@SanathDevalapurkar And how do you propose to use dessin de'nfants?

To my understanding, G-T theory is no use here.

and how do you propose to "relate dessin d'enfants to this inverse limit construction"?

there's no apparent connection. do you have something else in mind?

@SanathDevalapurkar

I kind of have something of an idea, if you must know, @Sanath, but it's not entirely interesting.

Probably irrelevant

@Sanath digression : if you have an algebraic variety X over $\bar {\mathbf Q}$, and you have the corresponding dessin $\Gamma_X$, shouldn't $\text{Gal}(\mathbf Q(X)/\mathbf Q)$ act on $\Gamma_X$ by isometries?
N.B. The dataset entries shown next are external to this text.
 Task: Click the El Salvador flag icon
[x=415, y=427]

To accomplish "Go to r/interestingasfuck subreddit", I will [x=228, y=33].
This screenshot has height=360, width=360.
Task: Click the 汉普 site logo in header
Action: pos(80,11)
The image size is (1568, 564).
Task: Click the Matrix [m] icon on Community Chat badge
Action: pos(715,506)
was just wondering, because if it does, then this galois group must also act on the collection of little nbhds around the nodes of $\Gamma_X$ on the corresponding $\{0, 1, \infty\}$-branched Riemann surface transitively, so one should be able to realize this thing as a subgroup of automorphisms of the Riemann surface.

and then one should be able to tell something about the order of this, I suppose, by Hurwitz's theorem.

Hello @Sanath

Oh. I thought this was the Homotopy Theory room that you mentioned in the regular chat. I will leave

I have just used Belyi's theorem right up there

there would be no $\Gamma_X$ if there was no Belyi.